Verplichte opdracht 1
Leg in één tot drie zinnen uit waarom volgens het document het afleggen van verantwoording over de diensten en het vast college van advies in opzet voldoende geregeld is.
Verplichte opdracht 2
Ga alstublieft verder met het document over financiële verantwoording en subsidies, aansluitend op de laatste zin ervan.

Document
┄┄┄┄┄┄┄┄┄┄┄┄┄┄┄┄┄┄┄┄

Organisaties waarvan de financiële verantwoording onderdeel is van de jaarrekening van het Land

De financiële administratie voor alle diensten en het vast college van advies wordt centraal bijgehouden door de Directie Financiën. De financiële verantwoordingen van de diensten en het vast college van advies maken onderdeel uit van de jaarrekening van het Land. Hiermee is het afleggen van verantwoording over de diensten en het vast college van advies in opzet voldoende geregeld.

Het Land kampt echter al jaren met achterstanden in het opstellen van de jaarrekening van het Land. De laatste door Directie Financiën aan de minister van FCU&E aangeboden definitieve jaarrekening is die over het jaar 2007. Binnen het project Verbetering beheer Land Aruba is een plan van aanpak opgesteld om de achterstanden met betrekking tot de jaarrekeningen uit het verleden weg te werken.

Subsidiegelden (gesubsidieerde instellingen)

Subsidie wordt verstrekt op basis van de subsidieregeling. In de subsidieregeling worden voorwaarden gesteld waaraan een gesubsidieerde instelling moet voldoen.

Eén van deze voorwaarden is het afleggen van verantwoording. Elk gesubsidieerde instelling is verplicht om een rekening van inkomsten en uitgaven van het afgelopen jaar op te stellen en deze in te leveren samen met de subsidieaanvraag. Aan de op te stellen rekening worden verder geen eisen gesteld.

┄┄┄┄┄┄┄┄┄┄┄┄┄┄┄┄┄┄┄┄

Overzicht
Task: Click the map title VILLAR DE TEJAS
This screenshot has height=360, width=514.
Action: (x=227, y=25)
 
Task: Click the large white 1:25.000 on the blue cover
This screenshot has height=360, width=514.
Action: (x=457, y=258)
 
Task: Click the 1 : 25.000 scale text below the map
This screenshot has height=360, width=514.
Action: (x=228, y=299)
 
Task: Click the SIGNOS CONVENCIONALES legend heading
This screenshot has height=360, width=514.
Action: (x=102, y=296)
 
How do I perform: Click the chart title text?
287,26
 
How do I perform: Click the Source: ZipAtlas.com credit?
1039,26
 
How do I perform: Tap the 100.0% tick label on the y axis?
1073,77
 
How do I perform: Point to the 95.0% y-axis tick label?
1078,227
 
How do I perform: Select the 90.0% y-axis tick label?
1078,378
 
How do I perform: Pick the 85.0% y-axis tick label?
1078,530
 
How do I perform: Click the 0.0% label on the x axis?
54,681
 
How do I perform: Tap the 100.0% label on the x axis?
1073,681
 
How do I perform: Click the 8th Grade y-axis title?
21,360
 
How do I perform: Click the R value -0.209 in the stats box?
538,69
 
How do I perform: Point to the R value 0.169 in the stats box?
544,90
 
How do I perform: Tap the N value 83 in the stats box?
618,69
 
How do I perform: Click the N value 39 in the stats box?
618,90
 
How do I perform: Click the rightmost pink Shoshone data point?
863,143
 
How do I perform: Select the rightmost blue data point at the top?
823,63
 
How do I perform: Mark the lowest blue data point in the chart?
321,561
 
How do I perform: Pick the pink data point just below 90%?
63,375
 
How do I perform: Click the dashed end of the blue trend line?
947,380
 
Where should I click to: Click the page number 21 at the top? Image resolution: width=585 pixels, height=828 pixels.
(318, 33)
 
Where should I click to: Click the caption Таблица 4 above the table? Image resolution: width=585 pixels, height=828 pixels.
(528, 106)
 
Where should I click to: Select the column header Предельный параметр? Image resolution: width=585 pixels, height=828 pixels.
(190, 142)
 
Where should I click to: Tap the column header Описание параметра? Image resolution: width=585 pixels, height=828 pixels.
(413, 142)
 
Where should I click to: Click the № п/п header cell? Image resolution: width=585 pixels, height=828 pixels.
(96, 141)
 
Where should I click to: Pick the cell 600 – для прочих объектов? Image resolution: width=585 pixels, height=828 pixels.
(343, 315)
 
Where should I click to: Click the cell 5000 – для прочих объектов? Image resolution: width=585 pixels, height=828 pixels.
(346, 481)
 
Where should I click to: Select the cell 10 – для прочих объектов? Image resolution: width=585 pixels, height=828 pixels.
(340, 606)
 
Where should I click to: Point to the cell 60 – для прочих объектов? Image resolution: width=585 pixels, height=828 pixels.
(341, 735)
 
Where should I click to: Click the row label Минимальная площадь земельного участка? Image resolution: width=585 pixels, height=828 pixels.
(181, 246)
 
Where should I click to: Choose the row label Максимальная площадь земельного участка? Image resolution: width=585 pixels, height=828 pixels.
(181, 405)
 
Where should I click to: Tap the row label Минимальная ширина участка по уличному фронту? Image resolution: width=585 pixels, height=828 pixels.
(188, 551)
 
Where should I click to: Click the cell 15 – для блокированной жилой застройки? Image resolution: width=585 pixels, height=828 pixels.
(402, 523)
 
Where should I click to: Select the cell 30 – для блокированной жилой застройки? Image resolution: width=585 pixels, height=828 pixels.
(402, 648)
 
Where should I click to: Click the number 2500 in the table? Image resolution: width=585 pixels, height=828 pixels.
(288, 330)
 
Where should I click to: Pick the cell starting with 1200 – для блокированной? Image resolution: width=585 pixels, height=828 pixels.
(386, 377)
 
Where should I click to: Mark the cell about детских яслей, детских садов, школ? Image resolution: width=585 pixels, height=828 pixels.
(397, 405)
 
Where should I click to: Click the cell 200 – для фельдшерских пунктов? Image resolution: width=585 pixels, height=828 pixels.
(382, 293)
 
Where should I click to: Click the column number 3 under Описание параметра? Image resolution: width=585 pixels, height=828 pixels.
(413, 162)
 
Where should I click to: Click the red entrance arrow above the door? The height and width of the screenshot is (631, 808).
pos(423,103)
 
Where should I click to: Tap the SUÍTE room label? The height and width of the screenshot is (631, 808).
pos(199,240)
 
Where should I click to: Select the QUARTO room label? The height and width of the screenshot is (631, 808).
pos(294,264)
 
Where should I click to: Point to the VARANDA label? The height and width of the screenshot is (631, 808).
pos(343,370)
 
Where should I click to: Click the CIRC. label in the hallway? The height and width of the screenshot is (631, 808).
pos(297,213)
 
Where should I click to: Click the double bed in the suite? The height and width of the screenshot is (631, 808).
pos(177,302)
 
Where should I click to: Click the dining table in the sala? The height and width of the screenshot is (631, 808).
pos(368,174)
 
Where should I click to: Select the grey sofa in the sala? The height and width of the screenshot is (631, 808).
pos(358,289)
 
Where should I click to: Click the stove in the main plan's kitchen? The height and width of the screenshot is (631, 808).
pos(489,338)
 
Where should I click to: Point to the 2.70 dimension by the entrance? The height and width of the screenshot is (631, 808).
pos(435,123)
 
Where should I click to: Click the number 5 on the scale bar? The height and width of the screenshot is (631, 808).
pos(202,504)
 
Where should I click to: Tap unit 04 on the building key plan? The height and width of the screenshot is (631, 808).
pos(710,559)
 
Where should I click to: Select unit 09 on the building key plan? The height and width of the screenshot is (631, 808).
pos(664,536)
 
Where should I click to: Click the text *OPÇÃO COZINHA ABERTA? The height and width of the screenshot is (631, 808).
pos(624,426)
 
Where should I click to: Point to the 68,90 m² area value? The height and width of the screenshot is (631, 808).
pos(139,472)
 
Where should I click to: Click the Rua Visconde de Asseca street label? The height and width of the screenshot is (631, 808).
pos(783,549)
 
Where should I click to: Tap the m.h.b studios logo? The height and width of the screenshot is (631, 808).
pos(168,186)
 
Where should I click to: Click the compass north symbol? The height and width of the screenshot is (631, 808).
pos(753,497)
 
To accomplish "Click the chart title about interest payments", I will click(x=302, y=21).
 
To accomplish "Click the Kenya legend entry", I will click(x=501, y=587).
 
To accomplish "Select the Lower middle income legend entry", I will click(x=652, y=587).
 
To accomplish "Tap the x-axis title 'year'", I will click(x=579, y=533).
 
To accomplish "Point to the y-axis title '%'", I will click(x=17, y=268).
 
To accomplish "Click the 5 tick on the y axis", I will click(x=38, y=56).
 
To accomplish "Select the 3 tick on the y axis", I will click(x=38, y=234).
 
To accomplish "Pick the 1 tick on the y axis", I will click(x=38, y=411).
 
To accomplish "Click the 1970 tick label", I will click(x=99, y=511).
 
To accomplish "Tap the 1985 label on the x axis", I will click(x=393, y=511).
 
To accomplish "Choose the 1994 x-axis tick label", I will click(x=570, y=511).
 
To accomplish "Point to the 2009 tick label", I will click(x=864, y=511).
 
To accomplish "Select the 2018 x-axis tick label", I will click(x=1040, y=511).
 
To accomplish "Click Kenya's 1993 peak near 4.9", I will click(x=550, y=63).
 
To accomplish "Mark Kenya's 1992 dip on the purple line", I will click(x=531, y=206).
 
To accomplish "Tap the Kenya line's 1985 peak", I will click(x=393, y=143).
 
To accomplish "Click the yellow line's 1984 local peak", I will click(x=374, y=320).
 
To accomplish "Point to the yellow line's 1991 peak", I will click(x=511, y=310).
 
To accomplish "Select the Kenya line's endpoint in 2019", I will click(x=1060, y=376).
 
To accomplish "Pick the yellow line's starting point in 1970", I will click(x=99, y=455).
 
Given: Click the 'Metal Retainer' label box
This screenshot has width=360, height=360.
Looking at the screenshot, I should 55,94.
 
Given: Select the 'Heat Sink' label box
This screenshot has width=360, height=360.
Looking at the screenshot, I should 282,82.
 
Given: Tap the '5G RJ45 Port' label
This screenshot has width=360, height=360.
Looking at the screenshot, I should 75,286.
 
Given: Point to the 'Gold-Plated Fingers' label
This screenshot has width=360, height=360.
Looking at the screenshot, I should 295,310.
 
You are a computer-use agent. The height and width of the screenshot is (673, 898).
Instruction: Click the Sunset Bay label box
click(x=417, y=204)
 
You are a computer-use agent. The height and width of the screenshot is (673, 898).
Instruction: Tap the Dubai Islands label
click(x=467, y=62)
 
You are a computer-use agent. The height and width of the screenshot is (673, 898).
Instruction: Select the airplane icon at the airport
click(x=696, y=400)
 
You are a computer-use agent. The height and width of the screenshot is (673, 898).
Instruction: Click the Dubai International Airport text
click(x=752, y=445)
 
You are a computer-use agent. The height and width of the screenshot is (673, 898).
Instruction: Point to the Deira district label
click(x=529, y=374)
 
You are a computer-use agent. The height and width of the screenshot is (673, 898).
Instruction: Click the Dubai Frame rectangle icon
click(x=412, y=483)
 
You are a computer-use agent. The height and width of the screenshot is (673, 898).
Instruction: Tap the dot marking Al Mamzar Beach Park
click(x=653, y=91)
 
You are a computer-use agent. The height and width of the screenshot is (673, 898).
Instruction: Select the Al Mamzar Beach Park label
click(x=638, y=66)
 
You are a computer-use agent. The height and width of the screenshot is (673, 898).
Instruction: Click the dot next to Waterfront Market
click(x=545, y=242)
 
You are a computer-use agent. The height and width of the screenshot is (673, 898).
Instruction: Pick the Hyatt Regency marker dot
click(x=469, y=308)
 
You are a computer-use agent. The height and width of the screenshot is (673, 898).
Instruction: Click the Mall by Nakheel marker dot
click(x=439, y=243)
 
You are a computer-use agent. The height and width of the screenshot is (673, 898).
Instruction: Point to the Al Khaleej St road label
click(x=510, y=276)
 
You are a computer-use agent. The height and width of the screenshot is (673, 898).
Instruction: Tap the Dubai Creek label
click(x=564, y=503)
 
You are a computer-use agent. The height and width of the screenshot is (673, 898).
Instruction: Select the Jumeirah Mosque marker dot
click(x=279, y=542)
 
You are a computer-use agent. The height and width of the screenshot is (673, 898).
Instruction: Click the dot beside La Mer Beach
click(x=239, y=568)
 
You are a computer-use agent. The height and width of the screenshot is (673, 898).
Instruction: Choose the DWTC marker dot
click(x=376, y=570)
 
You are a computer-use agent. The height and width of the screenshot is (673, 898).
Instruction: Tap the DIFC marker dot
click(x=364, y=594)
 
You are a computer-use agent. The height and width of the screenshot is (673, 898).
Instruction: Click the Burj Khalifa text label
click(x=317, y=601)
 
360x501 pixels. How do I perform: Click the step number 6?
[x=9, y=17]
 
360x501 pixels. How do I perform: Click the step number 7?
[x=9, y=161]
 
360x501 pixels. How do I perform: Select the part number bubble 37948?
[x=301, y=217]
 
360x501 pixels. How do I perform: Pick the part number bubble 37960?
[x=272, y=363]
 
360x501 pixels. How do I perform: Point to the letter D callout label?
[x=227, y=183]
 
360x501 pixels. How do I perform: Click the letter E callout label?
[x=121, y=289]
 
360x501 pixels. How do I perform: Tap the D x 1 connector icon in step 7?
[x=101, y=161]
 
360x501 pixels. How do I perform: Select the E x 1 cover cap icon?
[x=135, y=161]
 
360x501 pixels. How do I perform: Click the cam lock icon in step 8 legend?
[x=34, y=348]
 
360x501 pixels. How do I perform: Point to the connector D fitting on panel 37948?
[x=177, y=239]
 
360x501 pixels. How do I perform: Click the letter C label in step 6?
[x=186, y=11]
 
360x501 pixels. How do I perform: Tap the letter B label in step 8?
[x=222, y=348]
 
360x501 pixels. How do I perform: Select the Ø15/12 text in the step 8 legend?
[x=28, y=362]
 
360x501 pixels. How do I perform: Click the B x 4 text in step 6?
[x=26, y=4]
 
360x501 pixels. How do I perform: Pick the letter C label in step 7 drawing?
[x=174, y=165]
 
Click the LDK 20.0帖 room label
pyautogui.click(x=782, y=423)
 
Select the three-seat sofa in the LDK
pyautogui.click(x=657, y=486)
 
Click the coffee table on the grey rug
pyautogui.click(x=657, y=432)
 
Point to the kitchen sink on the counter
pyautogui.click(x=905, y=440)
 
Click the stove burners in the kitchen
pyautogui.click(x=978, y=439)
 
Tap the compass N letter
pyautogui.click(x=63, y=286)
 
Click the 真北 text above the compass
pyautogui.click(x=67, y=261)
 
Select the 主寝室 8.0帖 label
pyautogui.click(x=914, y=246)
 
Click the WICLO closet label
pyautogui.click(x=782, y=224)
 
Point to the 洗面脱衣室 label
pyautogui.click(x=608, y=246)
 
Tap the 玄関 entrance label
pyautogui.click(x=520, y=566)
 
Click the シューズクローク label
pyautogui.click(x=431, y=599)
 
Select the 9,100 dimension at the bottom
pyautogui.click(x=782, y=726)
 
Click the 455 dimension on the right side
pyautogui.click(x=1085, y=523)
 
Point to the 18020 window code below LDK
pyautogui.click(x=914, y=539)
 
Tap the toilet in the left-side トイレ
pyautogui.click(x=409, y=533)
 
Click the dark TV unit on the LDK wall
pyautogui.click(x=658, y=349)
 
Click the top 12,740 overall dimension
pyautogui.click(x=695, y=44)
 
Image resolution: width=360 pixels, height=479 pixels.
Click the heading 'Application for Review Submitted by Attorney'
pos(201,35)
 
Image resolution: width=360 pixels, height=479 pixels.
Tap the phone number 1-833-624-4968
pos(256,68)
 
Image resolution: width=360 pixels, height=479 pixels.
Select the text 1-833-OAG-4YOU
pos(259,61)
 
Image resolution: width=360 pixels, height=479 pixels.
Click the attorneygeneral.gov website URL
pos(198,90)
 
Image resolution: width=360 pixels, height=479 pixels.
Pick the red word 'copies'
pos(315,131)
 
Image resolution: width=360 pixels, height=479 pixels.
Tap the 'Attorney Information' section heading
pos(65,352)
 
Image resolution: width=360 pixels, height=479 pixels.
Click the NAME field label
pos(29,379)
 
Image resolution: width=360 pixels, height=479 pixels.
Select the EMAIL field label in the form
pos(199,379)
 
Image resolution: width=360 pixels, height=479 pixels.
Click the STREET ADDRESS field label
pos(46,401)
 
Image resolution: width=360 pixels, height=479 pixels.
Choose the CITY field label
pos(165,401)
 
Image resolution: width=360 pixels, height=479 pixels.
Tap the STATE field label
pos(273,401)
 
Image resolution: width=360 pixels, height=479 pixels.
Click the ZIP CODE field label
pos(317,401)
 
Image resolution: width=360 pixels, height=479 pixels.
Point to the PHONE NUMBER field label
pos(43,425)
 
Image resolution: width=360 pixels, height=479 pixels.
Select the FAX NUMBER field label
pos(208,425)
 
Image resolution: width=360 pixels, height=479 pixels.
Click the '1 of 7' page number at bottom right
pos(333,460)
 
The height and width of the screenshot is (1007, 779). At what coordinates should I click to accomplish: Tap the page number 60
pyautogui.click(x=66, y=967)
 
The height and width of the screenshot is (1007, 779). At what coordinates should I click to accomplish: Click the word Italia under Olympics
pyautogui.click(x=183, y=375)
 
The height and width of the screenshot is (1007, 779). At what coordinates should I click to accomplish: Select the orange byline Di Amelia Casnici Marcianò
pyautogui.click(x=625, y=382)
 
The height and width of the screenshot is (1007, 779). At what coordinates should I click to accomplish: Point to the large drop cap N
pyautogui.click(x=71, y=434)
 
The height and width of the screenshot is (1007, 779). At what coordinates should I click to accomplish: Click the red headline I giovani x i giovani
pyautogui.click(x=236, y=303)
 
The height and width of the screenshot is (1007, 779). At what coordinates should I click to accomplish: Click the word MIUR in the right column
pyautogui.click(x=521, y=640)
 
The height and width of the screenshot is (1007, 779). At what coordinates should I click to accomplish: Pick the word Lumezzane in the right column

┄┄┄┄┄┄┄┄┄┄┄┄┄┄┄┄┄┄┄┄

Antwoord oefening 1
Dat is in opzet voldoende geregeld omdat de Directie Financiën de financiële administratie van alle diensten en het vast college van advies centraal bijhoudt. Bovendien maken hun financiële verantwoordingen onderdeel uit van de jaarrekening van het Land.

Antwoord oefening 2
De subsidieverstrekking door het Land en de verantwoording daarover aan de verantwoordelijke minister is bij wet geregeld.

Uit eerdere onderzoeken van de CAD en de Algemene Rekenkamer blijkt echter dat er eenduidigheid ontbreekt over de interpretatie van de subsidieregeling. De Algemene Rekenkamer constateert daarnaast in haar onderzoek naar de jaarrekeningen 2001-2004 dat er voor verlening van exploitatiesubsidie regels bestaan die nadere uitwerking behoeven en soms in strijd zijn met de subsidieregeling.

Tevens wordt aan de voorwaarde van indienen van een rekening over het afgelopen jaar niet door alle stichtingen voldaan. Ondanks dat deze instellingen niet aan deze voorwaarde voldoen, blijven deze stichtingen subsidie ontvangen. Ook worden er geen sancties opgelegd, terwijl de wet deze mogelijkheid wel biedt.

Een verleende subsidie die niet aan de wettelijk voorgeschreven voorwaarden voldoet

is onrechtmatig. De minister geeft dan geld aan de organisatie, terwijl hij niet heeft

vastgesteld of de organisatie daar recht op heeft. Na afloop van het jaar kan de

minister niet vaststellen waaraan het geld is besteed, terwijl de organisatie wel een

nieuwe subsidie aanvraagt.

(27)

De Algemene Rekenkamer beveelt aan om de onduidelijkheden in de wet- en regelgeving zo snel mogelijk weg te nemen. Ook beveelt de Algemene Rekenkamer de ministers aan om er voor te zorgen dat de gesubsidieerde instellingen jaarlijks een rekening van inkomsten en uitgaven opstellen en aan de minister doen toekomen.

Organisaties met een eigen financiële administratie

De publiekrechtelijke rechtspersonen zijn verplicht zich te verantwoorden door het opstellen van een jaarverslag en/of jaarrekening. Dit is in de afzonderlijke landsverordeningen geregeld.

De Algemene Rekenkamer heeft vastgesteld dat niet alle publiekrechtelijke rechtspersonen (tijdig) voldoen aan hun verantwoordingsplicht. De verantwoording bij de publiekrechtelijke rechtspersonen is dus in opzet goed geregeld, maar wordt niet altijd nageleefd.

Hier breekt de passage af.